A simple graphical user interface for the command line ezsam tool can be started via:

ezsam-gui

Note

The gui can only process a single image or video file at a time, and the output is written to <current_directory>/<input_filename>.out.<output_extension>

Options

The command-line app ezsam contains more options than the gui:

ezsam --help

Examples

The example images are sourced from rembg for easy comparison.

Simple image extraction

Process images extracting foreground specified by prompt to examples/animal*.out.png.

ezsam examples/animal*.jpg -p animal -o examples

Note

For image extractions, which require adding an alpha channel, the output image format is always png.

Video filtering

Video files are handled automatically.

ezsam car.mkv -p car

Warning

In order to output most of the allowed video formats, FFmpeg needs to be installed and on your $PATH. For GIF output, ImageMagick needs to be installed, with the convert command available. See Installation.

Multiple subjects

Multiple objects can be selected as the foreground.
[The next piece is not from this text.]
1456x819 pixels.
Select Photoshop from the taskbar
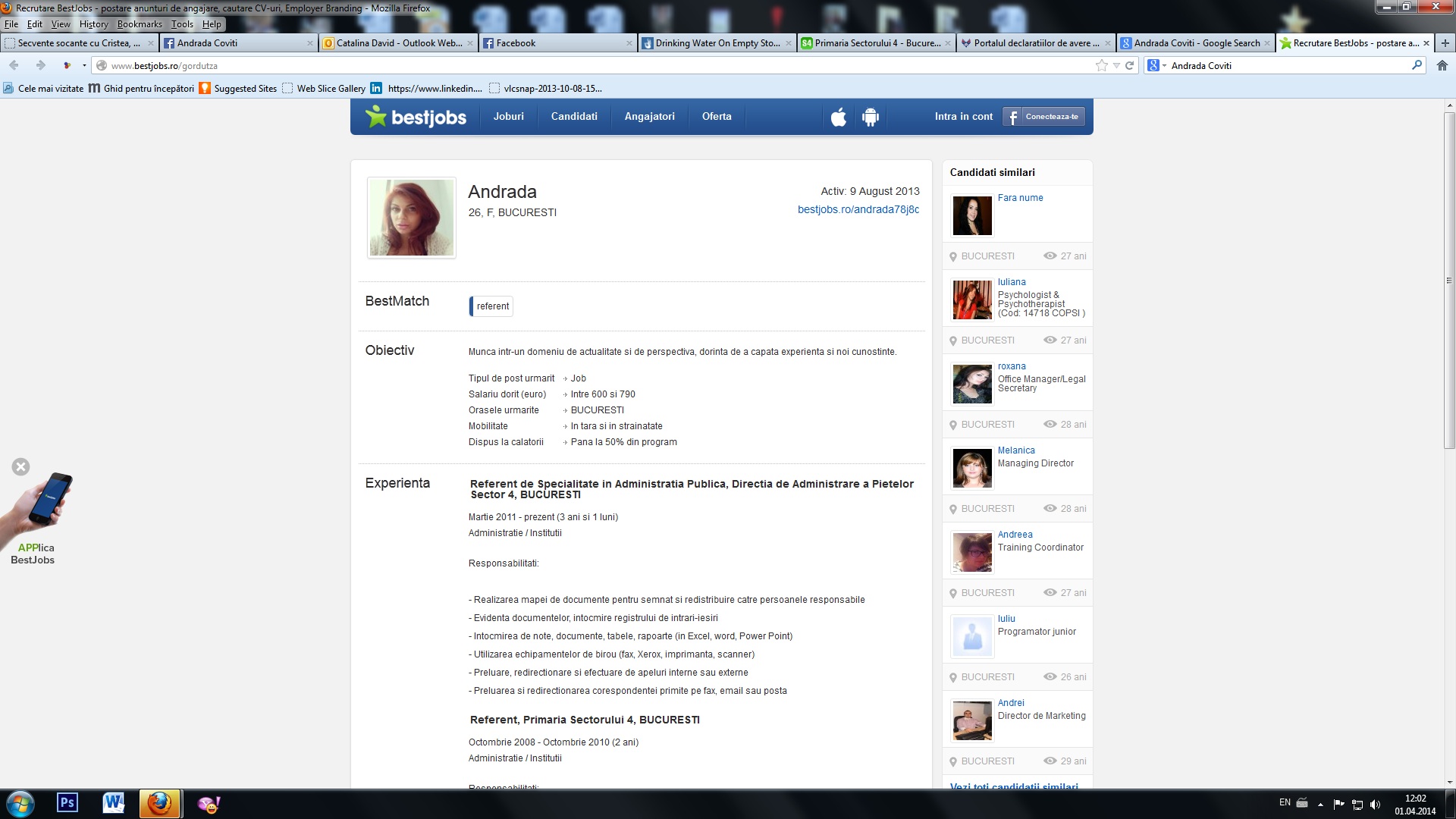click(67, 803)
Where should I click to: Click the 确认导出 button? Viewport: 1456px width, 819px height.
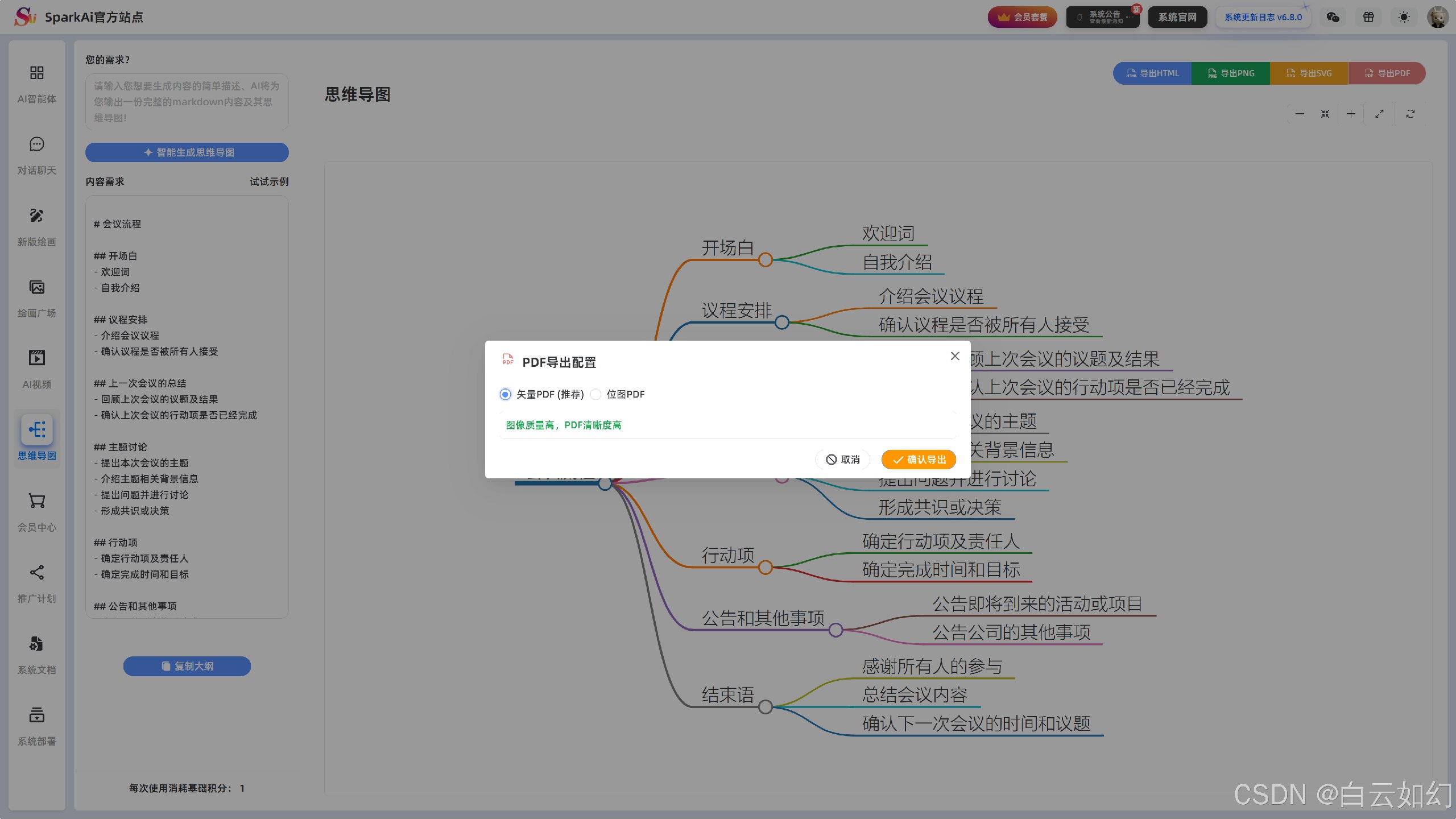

The output image ./car-1.out.png contains the car and the person.

ezsam examples/car-1.jpg -p car, person

Debug mode

Use debug mode to fine tune or troubleshoot prompts. This writes output with foreground mask and object detections annotated over the original image file. Here we write out to test/car-3.debug.jpg.

ezsam examples/car-3.jpg -p white car -o test -s .debug --debug

Note

Note the original image format jpg is preserved in debug mode!

Object detection box tuning

The object detection box threshold parameter can be used to fine tune objects for selection.

ezsam examples/car-3.jpg -p white car -o test --bmin 0.45

Or...

ezsam examples/food.mp4 -p turkey -o examples -s .turkey --hq -m vit_h --keep --bmin 0.46

Complex prompts

Writing prompts with specificity can also help.

ezsam examples/anime-girl-2.jpg -o examples -s .debug -p girl, phone, bag, railway crossing sign post --debug

Note

When the GroundingDINO object detection model can't map your input prompt onto any classes for a detection box with confidence, in debug mode the generated label for that box will be "Error" instead.

Negative prompting

Negative (inverse) prompt selections can be used to remove specific objects from selection.

ezsam examples/anime-girl-2.jpg -o examples -s .out -p train -n window

Models

The tool uses GroundingDINO for object detection.

To perform image segmentation, you can pick SAM or SAM-HQ:

For the best results use the biggest model your GPU has memory for. ViT = Vision Transformer, the model type. From best/slowest to worst/fastest: ViT-h(uge) > ViT-l(arge) > ViT-b(ase) > ViT-tiny.

Note

ViT-tiny is for SAM-HQ only, you must use the --hq flag.

Troubleshooting

GPU memory

If you always get an error stating "CUDA out of memory", try using a smaller Segment Anything model (vit_tiny, vit_b) or lower resolution (or less) input.

If you only get a CUDA OOM error occasionally, or after a while, try to free up some memory by closing processes using the GPU:

# List commands using nvidia gpu
fuser -v /dev/nvidia*

You can also try manually getting the GPU to clear some processes:

# Clears all processes accounted so far
sudo nvidia-smi -caa

If you are using multiple GPUs, and so the GPU you're running CUDA on isn't driving your displays, you can also reset the GPU using:

# Trigger reset of one or more GPUs
sudo nvidia-smi -r

Note

nvidia-smi is in the nvidia-utils package of NVIDIA's CUDA repo for Ubuntu.

GUI

Job failures

On certain job failures the gui might not detect the job as ended, keeping the cursor spinning and preventing another run from being queued. A workaround is to just restart.

Slow to load

The one-file build takes a couple seconds to extract itself and start up, see here.